Another major aspect of their strategy is around pricing. Traditionally women’s football clubs would sometimes give away tickets to boost attendances – but then some of the recipients wouldn’t bother turning up.
Slot was adamant from the moment she joined that Arsenal would not be giving away tickets.
“It’s a really important positioning for the club because this is a professional football game and they are professional athletes and it’s a product we’re putting on,” she says.
Yet affordability is key to attracting new fans, and can partly explain why such a large proportion of supporters going to WSL games are experiencing the Emirates Stadium for the first time. Next season, early bird tickets will range from £13.50 to £18 for a standard adult ticket – significantly cheaper than to watch their male counterparts.
“Lots of people want an entertainment experience and, in London, finding that for a group of you is quite hard at an affordable price so when we were really pushing the tickets from a price [perspective] people think ‘oh, that’s actually something I can afford to do’,” explains Slot.
Having gone from averaging nearly 3,500 in Women’s Super League the season before England hosted Euro 2022, Arsenal grew that more than eight times to almost 30,000 in the space of two years.
That 2023-24 league season included two complete sell-outs as some 60,000 fans packed out the Emirates, which hosted six WSL matches and saw three league attendance records set in the process.
According to Slot, there are two key factors to getting a sell-out – holding matches at weekends at suitable times for families, and the opposition.
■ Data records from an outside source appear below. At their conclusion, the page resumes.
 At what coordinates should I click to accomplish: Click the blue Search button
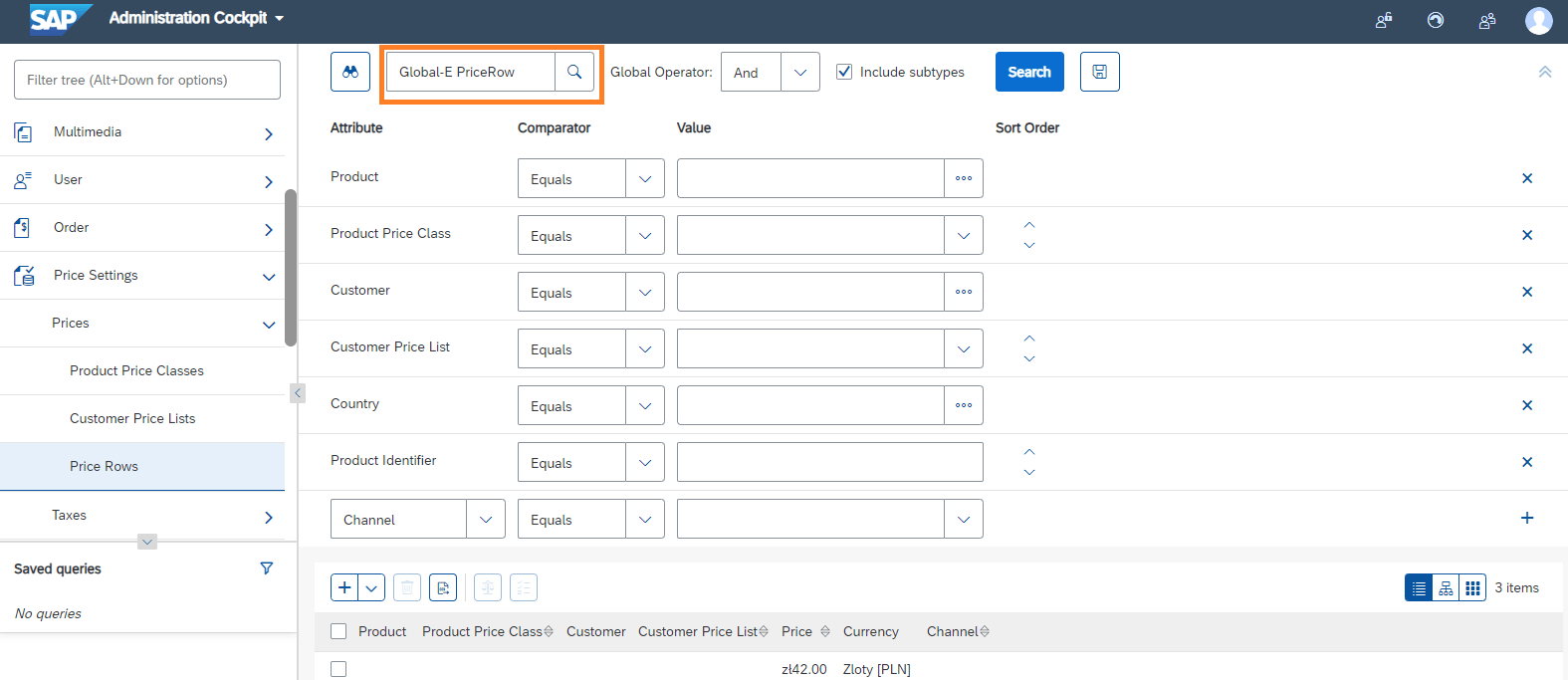tap(1029, 72)
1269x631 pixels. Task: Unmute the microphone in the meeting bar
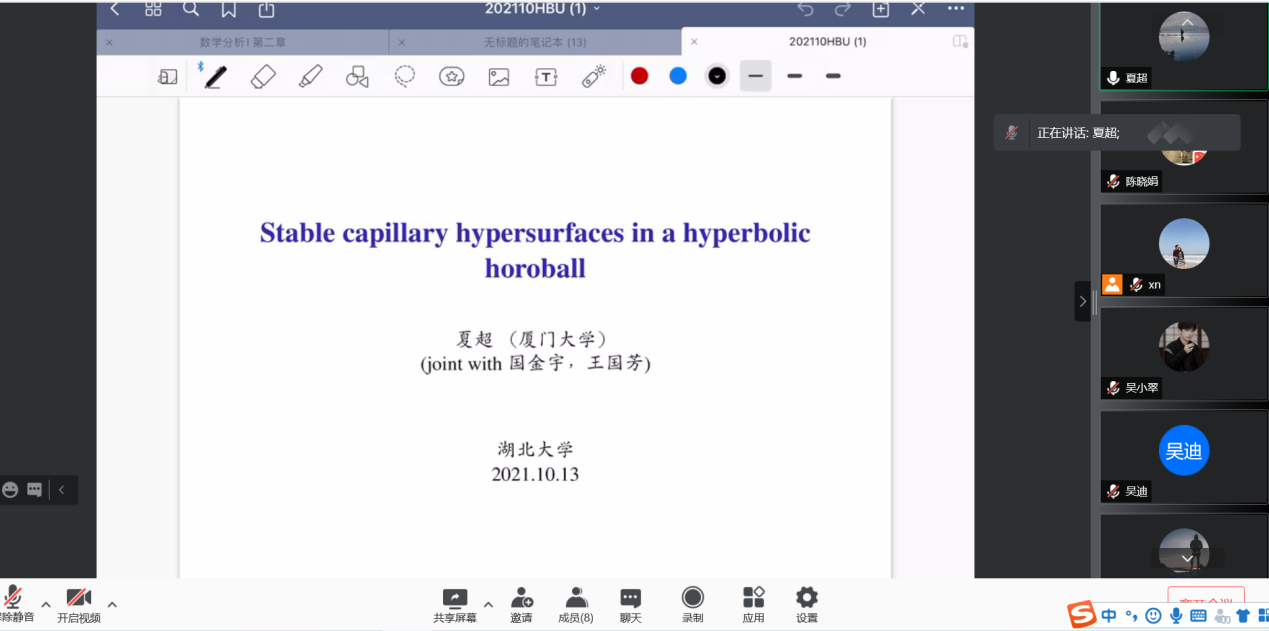click(14, 604)
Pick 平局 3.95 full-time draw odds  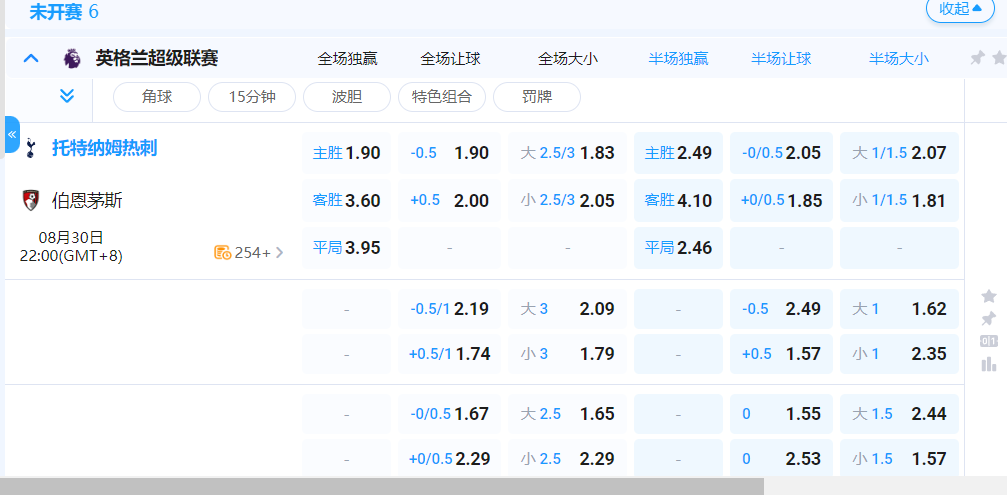[346, 247]
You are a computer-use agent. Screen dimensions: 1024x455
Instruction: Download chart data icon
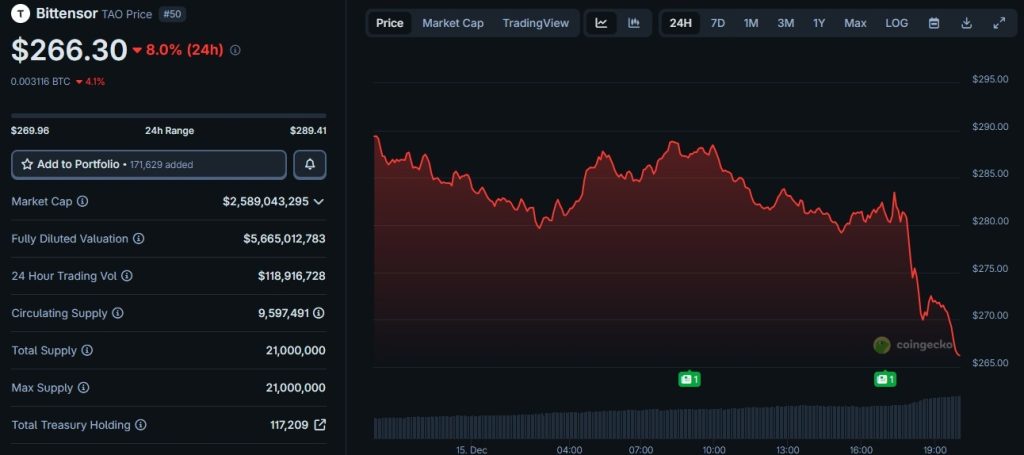click(966, 23)
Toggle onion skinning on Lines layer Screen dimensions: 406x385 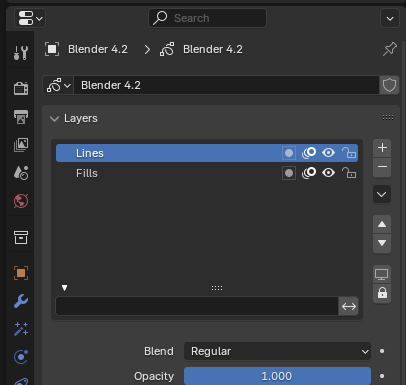click(309, 153)
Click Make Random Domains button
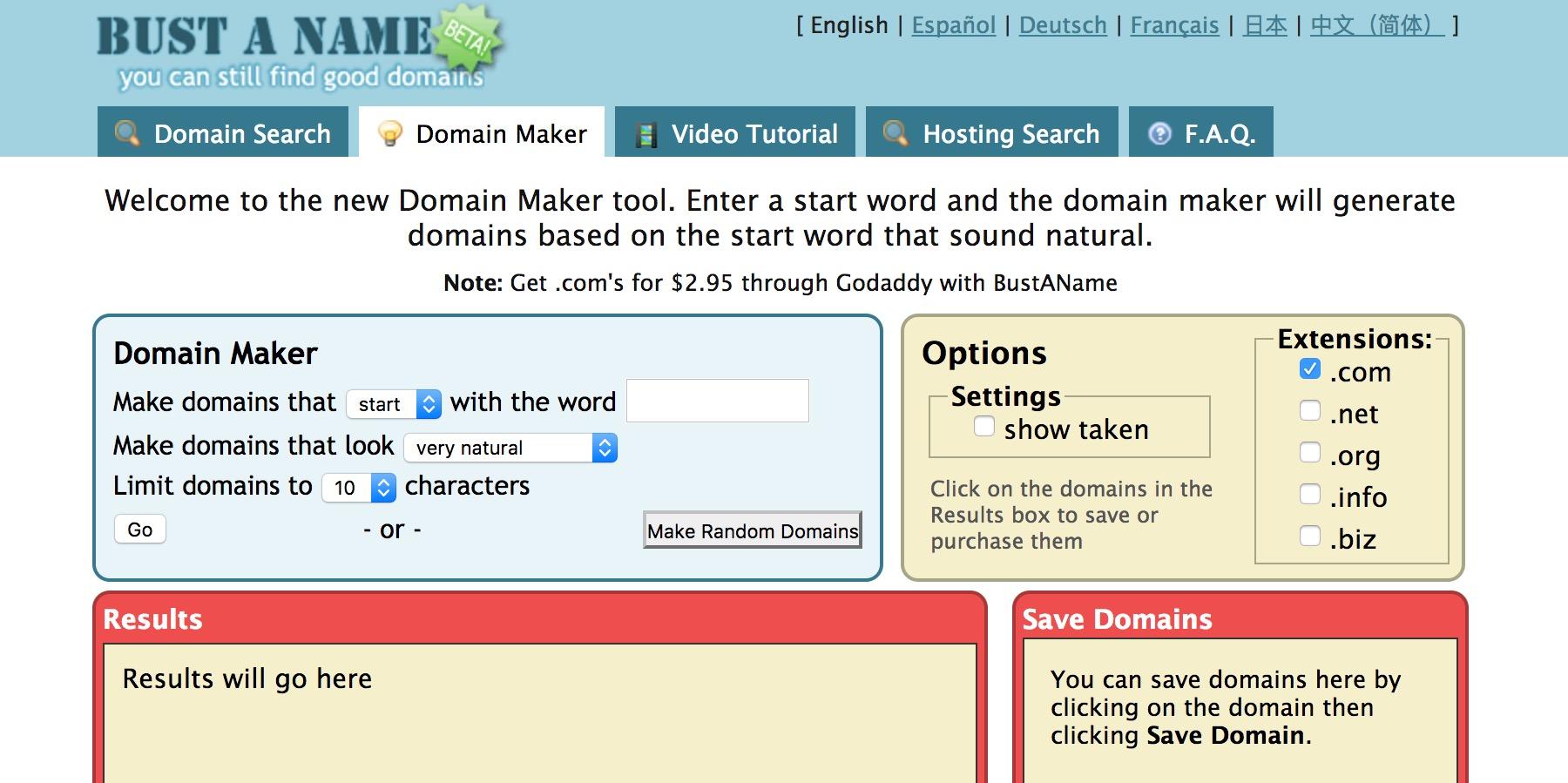Viewport: 1568px width, 783px height. [x=753, y=530]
With many people attending a women’s football match for the first time, Slot says their context is the men’s game. So although a team like Tottenham are not one of the WSL’s big names, Arsenal built on their traditional rivalry, specifically targeting communities in north London.
“Their perception is that Arsenal-Spurs is a really big game and we built on that,” she says. The result – a record WSL attendance of 47,367 in 2022-23, a sell-out of 60,050 in 2023-24 and their highest attendance of the season of 56,784 in 2024-25.
Last season they increased the number of matches to nine at the Emirates but saw their average gate fall slightly to some 29,000.
Yet Slot is not perturbed. “I think we did really well last season,” she says. “The thing for me, is to maintain sustainable growth. So I would rather regularly have 29,000 than have one sell-out and then lots of 10,000s.
“We are building this sustainable audience.”